Despite the intriguing name, though, it was only last year that local historians discovered the story of the convict pirates who inspired it.

This month marks the 200th anniversary of the day six escapees attempted to abscond Van Diemen's land aboard a stolen schooner called the Seaflower.

But unlike most stories of piracy, these villains - who had been transported to the colonies for crimes such as stealing a shawl or a quilt - were not on the hunt for gold and treasure but a chance at freedom and a return to loved ones back in England.

Their tale was only uncovered when members of the local Eaglehawk Neck History Group were studying a map of the island from 1824 early last year and noticed a note under the name Pirates Bay: "Schooner taken, 30th Jan. 1822".

The group began researching court records, old newspapers and books to piece together a full picture of the escapade.

Richard Hurlstone, John Wilkinson, William Walker, Matthew Travers, Robert Greenhill and a sixth unknown convict stole a pilot boat from the Hobart Town public works, made their way around the island and hid in the bushland surrounding what was then known as Monge Bay.

When colonist George Meredith and son Edwin anchored a few days later and hauled their empty water cask onto the beach to refill at a nearby creek, the escapee party rushed down and took the Seaflower.

They pushed the crew ashore and left them with only a dinghy and one oar to journey back to Hobart to raise the alarm.
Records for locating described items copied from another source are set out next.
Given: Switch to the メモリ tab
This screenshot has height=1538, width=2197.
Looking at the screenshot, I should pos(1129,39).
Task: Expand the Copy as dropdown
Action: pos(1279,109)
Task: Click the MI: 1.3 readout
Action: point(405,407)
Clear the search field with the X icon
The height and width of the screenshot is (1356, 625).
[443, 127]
It took three days, giving the pirate crew a good head start.

It took a few weeks but eventually a government-dispatched boat caught up with the now-argumentative pirates.

Travers, Hurlstone and Greenhill were captured when they disembarked on Waterhouse Island off the northern tip of Tasmania to replenish their water supply.

The other three convicts were able to out-sail the authorities and escape.

"The remainder in the schooner put to sea, and the Government boat pursued for several hours; but owing to the very heavy sea, could not then come up with her," a report in the Hobart Gazette dated March 2, 1822 said.

"The schooner had no provisions but a few mutton birds, and no compass and the pirates had lost their powder on shore.

"Thus having no means of leaving the coast, the desperate and misguided criminals (who are stated to have quarrelled amongst themselves) can hardly fail of being overtaken."

The remaining three pirates eventually ran the Seaflower aground near Port Kembla on the NSW south coast, where authorities caught up with them once more.

"Walker and Wilkinson invented a detailed story to cover their tracks, which was initially believed," says Eaglehawk Neck group historian Ruth Moon.

"However soon reports were received of people seeing them deliberately running it into the rocks and the news had arrived for Hobart of their escape."

The pair were arrested again and returned to Macquarie Harbour where 150 lashes awaited them, like it had the three who had been captured earlier.

"Therefore one only remained, for whom active search and pursuit was made," reported the Hobart Gazette on March 30, 1822.

However the sixth convict would never be found or identified.

Moon says it is the convicts' "determination and tenacity" that makes them so fascinating to modern Australians.

But also the fact that their actions were quite understandable, given the crimes they were originally transported for and their strong desire to see their families again.

Travers and Greenhill would attempt an escape again but this time chose a more dangerous accomplice - the cannibal convict Alexander Pearce. They both met a grisly end before they could leave the colony.

It was only Walker who would eventually make it back to the UK to see his wife and three children, only to discover his wife had remarried, not anticipating his return.

"The more I research people's lives from 200 years ago, the more it becomes obvious that basically people haven't changed - apart from becoming a bit softer physically," Moon says.

"They are our history."

The Library of Tasmania has recorded that more than 160,000 men, women and children were transported to Australia between 1788 and 1868.

"There are still a lot of stories to tell," says Moon.

"Every convict had a story as does every immigrant."

The story of the Pirates of Pirates Bay will be celebrated at a three-day event beginning on January 28.

The pirate-themed festival will include the theatrical premier of historian James Parker's play The Pirates, the Unknown Cannibals and the Man Who Changed His Feathers and a pirates ball and market.

A two-masted brigantine called Windeward Bound will sail into Pirates Bay and anchor to represent the Seaflower.